§ PAGE EXTRACT

So lately I’ve been reading a lot of screenplays lately (but always keep going back to Pulp Fiction. Man, what a great flick that is – to read or to watch), and listening to audio books on how to write screenplays, and reading books on how to write screenplays. What I haven’t been doing enough of is actually writing my screenplay. Hmmm…

As it turns out there’s a lot of reading and research and good old fashioned learning that you need to commit yourself to before you can just bang out the next Oscar winner. As it stands, I’m in the middle of writing the treatment for my idea (not the big one, that’s coming soon) and almost have enough of the major action firmed up to the point where I can lay out some scenes and get Act 1 on its way.

All that is considerably less exciting than the other project I have just undertaken. Suffice it to say that it’s the single most ambitious thing I have ever attempted in my whole life (and I studied Applied Physics at the University of Waterloo!)

The problem with The Big Idea is I can’t share it with the one person that would appreciate and support the most. Why? Because the end result of this project is for her, and I want it to be a surprise. She’s also my biggest and toughest critic, and she’s smart as hell. Both qualities that would come in really handy when trying to pull this off.

To give those of you that don’t know her (or me), her brother died on my birthday in March, she has a birthday in August, our anniversary is in early November, and after more than 11 years of marriage I still really love her. That should at least provide some sort of idea as to why I’m doing this (for the less quick: birthday, memorial, anniversary, just because I love her).

I can only be cryptic on this blog on the off chance she’s one of the 3 people reading it, but soon I will have a separate website up with a giant splash page that reads something like “IF YOU ARE MY WIFE, PLEASE LEAVE. IT’S A SURPRISE. TRUST ME. If you are not my wife, then please continue. Seriously Jodi, just close the browser, you’ll spoil all the fun.”

So the fun begins. Actually, it began yesterday, and the idea was conceived over the Christmas holidays (I sent out a quick tweet about that. Follow me @PotatoChipMath). I will post a link to the site when it’s up and you can go there for all the Big Idea progress. I’ve already pitched this to a few people (friends and other likely more objective acquaintances) and the response has been overwhelmingly positive. One guy even jumped at the chance to be involved in any way. Very cool.

It’s going to be LEGEN…. wait for it… DARY!

§ REQUEST 1
Can you rewrite the stretch of the blog post from "All that is" through "pull this off.", substituting "Mechanical Engineering" for "Applied Physics"?
§ REQUEST 2
Which handle does the blog post ask readers to follow?

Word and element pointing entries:
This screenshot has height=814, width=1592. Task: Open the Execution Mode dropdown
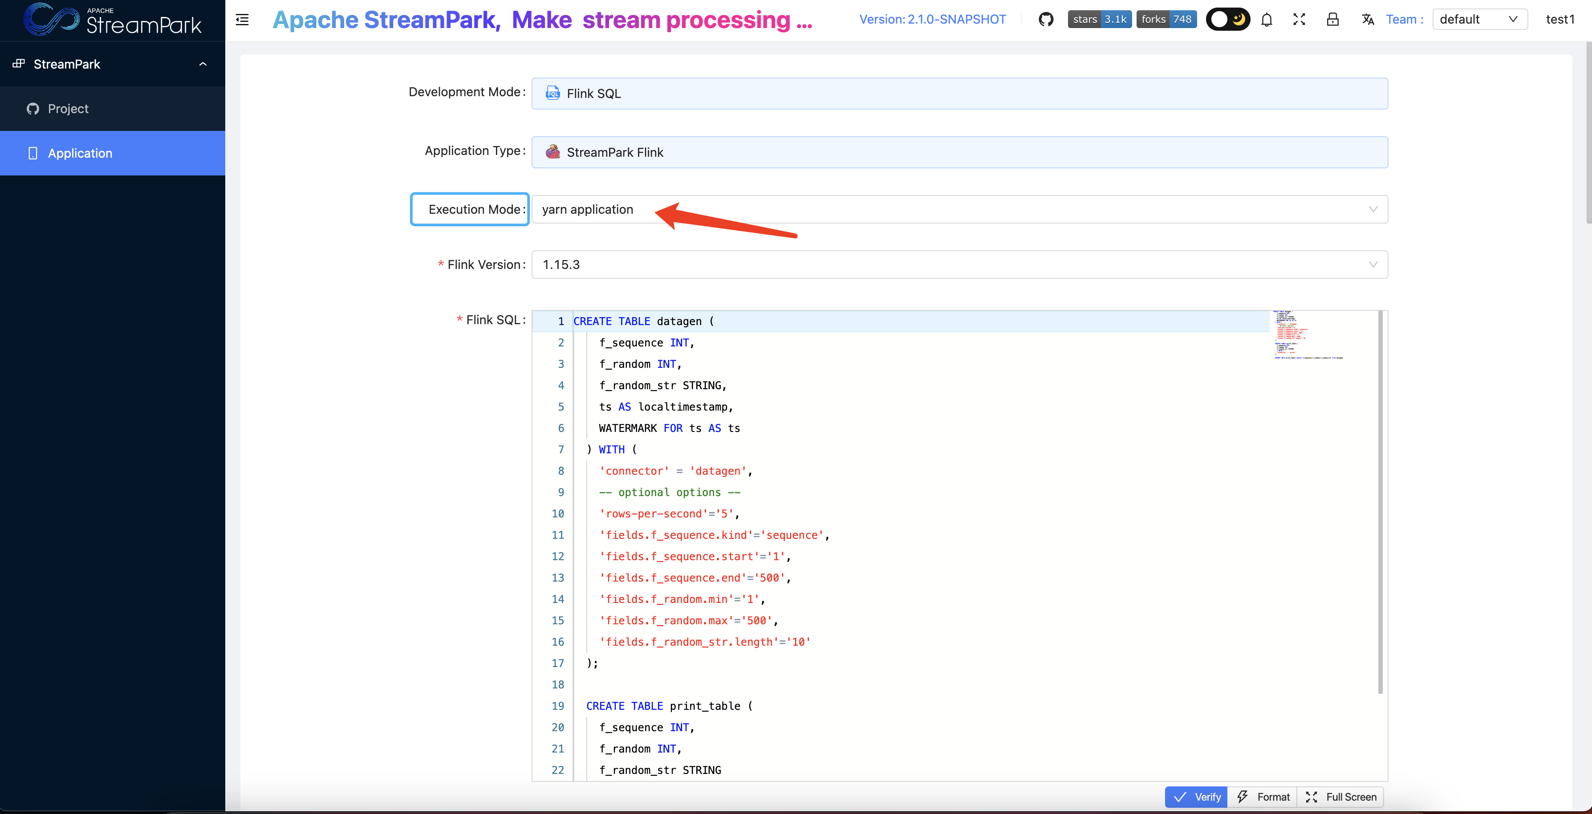pos(959,210)
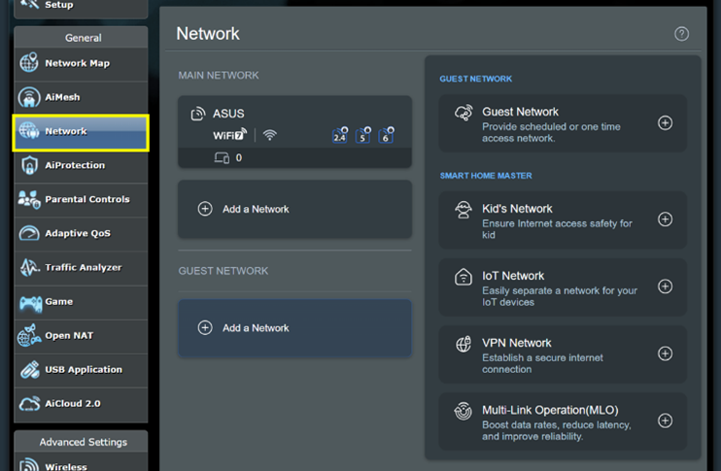Click the AiProtection shield icon
The height and width of the screenshot is (471, 721).
(x=29, y=165)
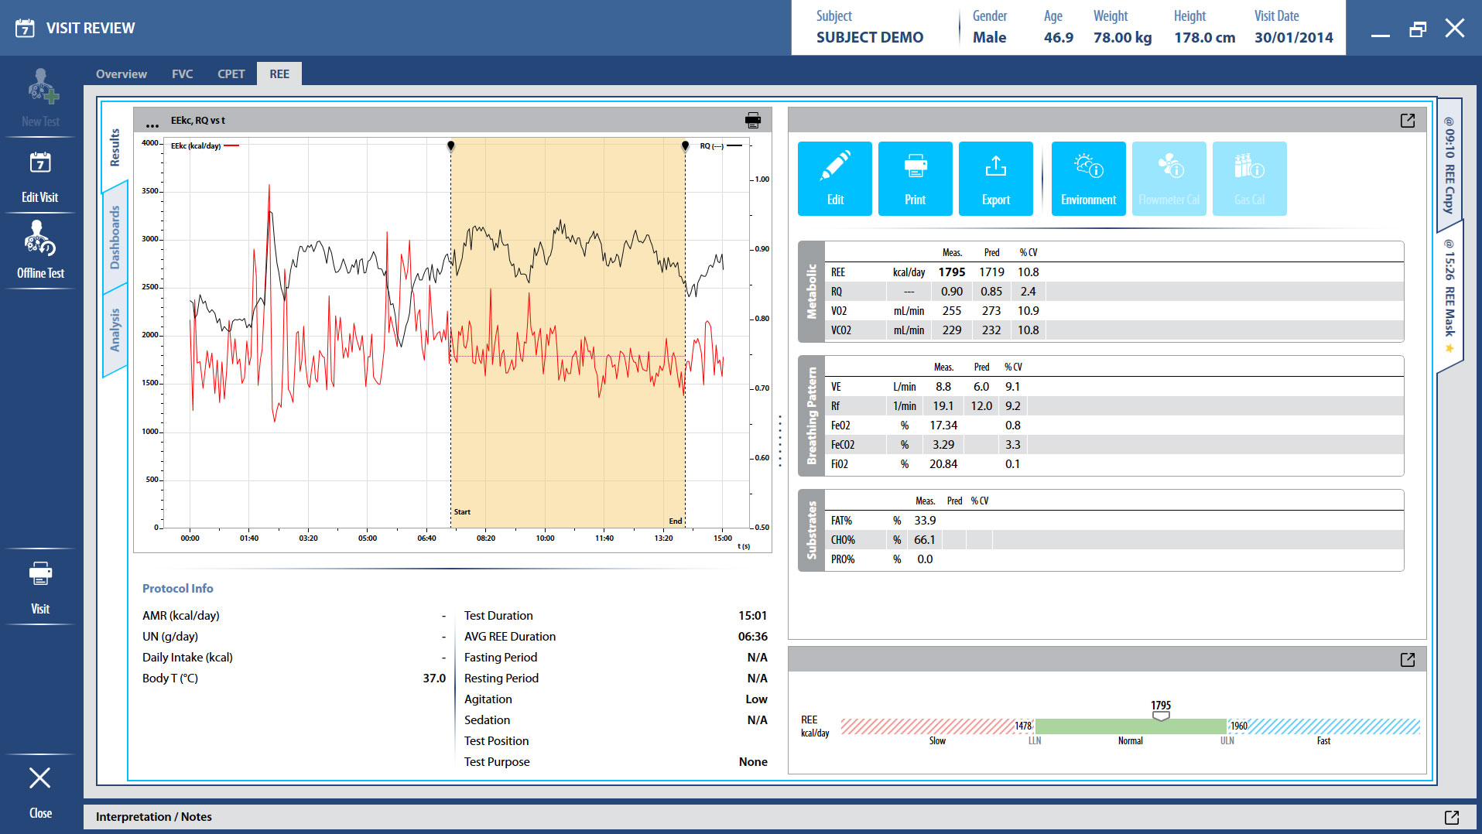Select the End marker on the chart
The image size is (1482, 834).
click(685, 146)
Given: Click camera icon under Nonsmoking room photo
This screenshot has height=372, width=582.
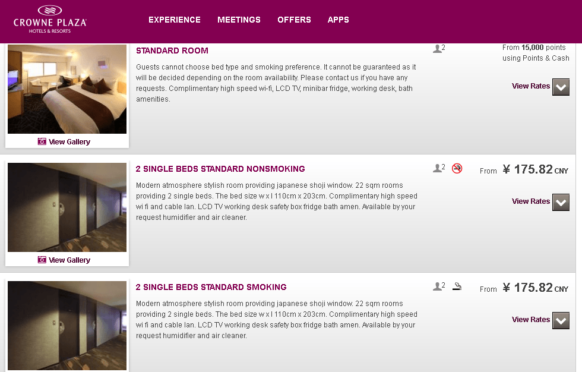Looking at the screenshot, I should point(42,260).
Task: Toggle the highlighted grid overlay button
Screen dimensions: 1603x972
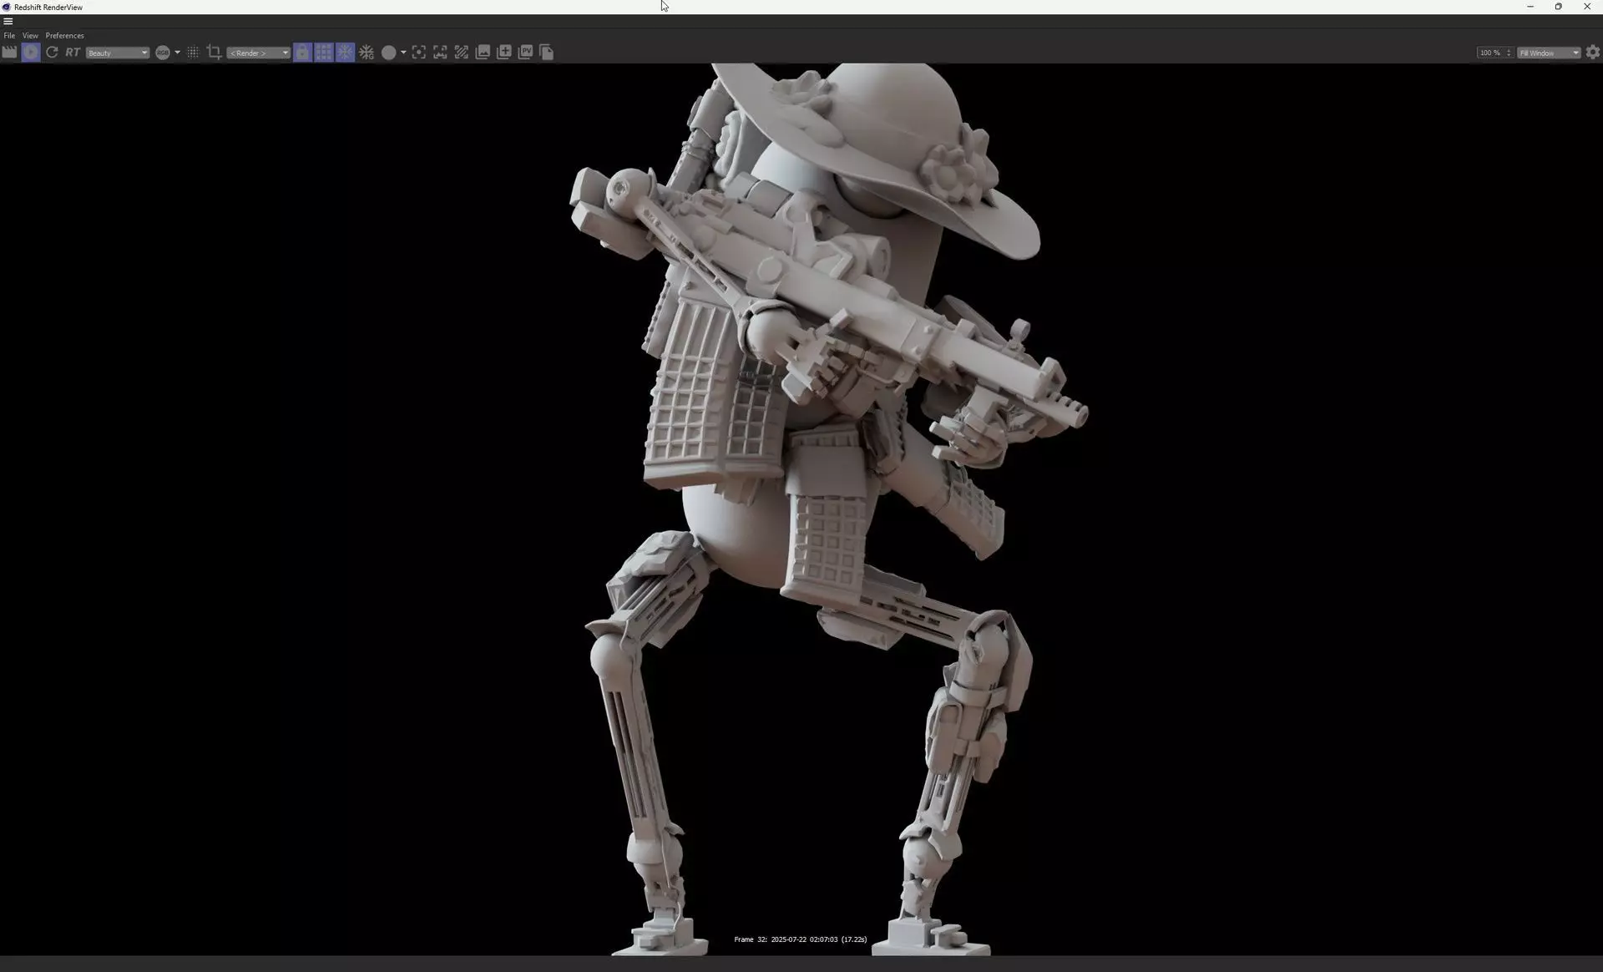Action: coord(324,53)
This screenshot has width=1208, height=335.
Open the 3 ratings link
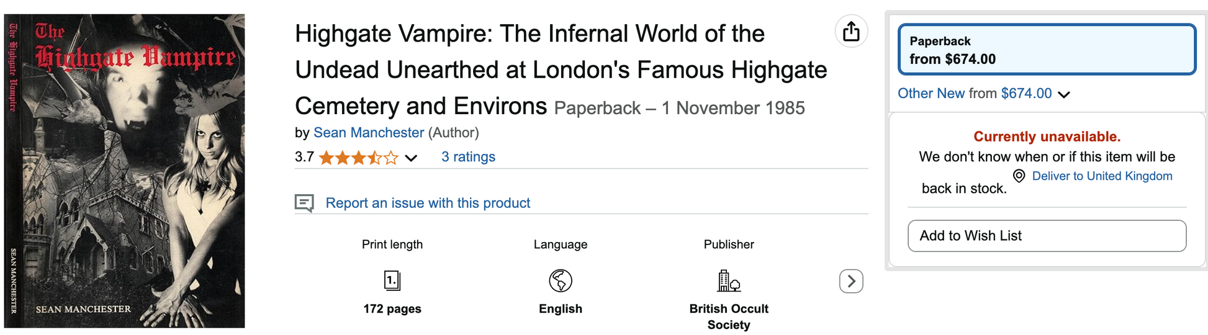[x=468, y=157]

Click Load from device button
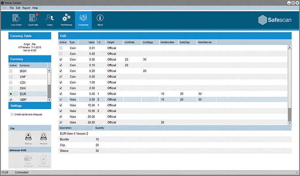[x=44, y=160]
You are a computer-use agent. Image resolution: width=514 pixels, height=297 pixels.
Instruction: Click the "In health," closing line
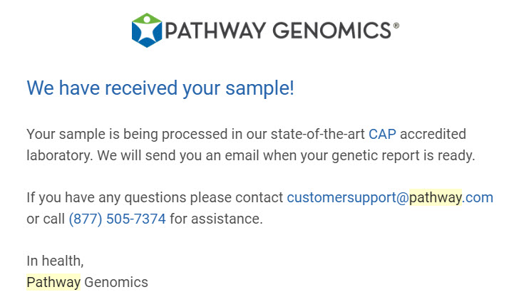(x=55, y=261)
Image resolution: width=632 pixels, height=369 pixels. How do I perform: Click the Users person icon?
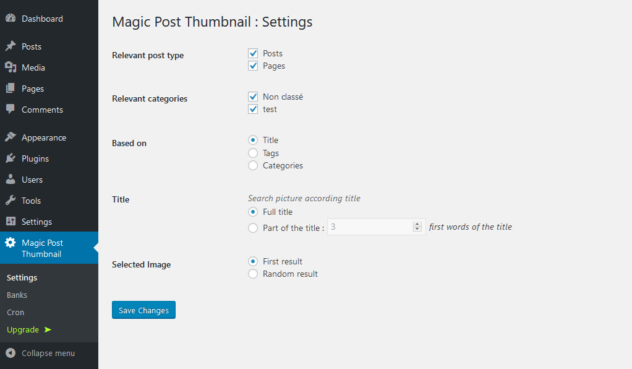tap(11, 180)
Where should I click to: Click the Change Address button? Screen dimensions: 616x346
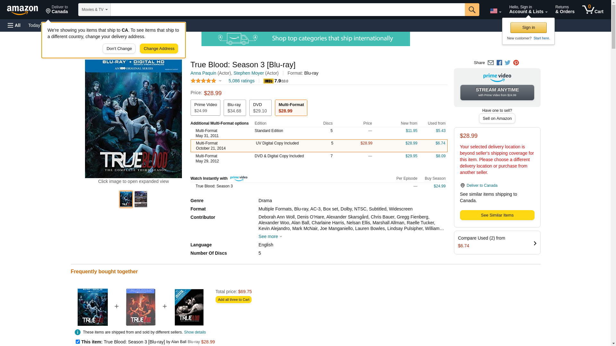(159, 49)
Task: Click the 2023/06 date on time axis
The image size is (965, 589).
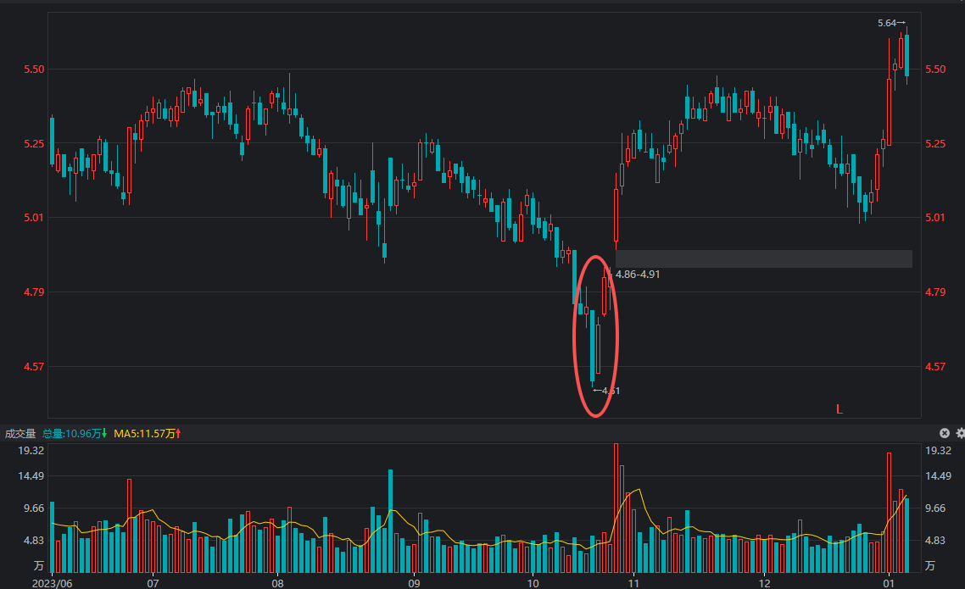Action: pos(53,584)
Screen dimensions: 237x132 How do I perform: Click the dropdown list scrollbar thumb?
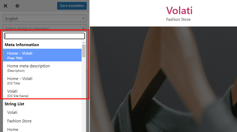84,51
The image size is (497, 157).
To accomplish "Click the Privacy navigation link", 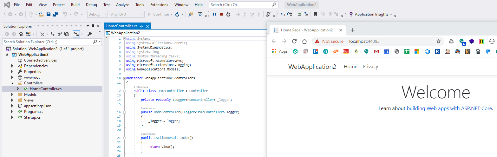I will 370,67.
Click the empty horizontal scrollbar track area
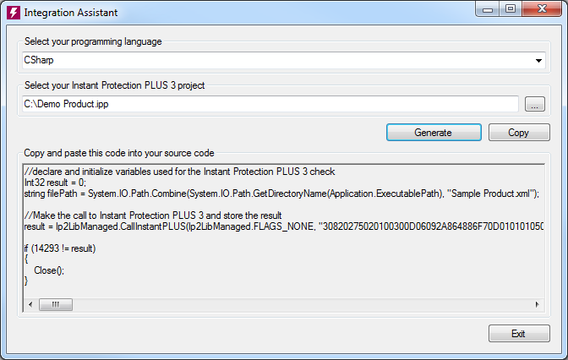Screen dimensions: 568x360 (x=302, y=304)
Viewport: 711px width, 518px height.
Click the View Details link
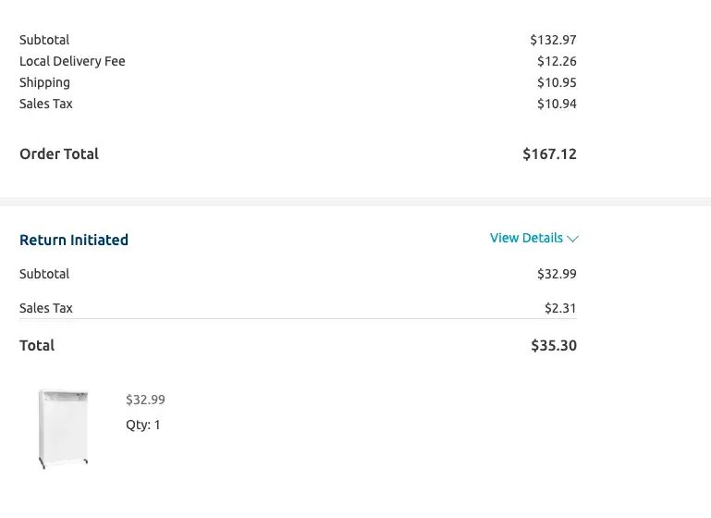tap(526, 238)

§ FINISHED ANSWER 1
All that is considerably less exciting than the other project I have just undertaken. Suffice it to say that it’s the single most ambitious thing I have ever attempted in my whole life (and I studied Mechanical Engineering at the University of Waterloo!)

The problem with The Big Idea is I can’t share it with the one person that would appreciate and support the most. Why? Because the end result of this project is for her, and I want it to be a surprise. She’s also my biggest and toughest critic, and she’s smart as hell. Both qualities that would come in really handy when trying to pull this off.

§ FINISHED ANSWER 2
@PotatoChipMath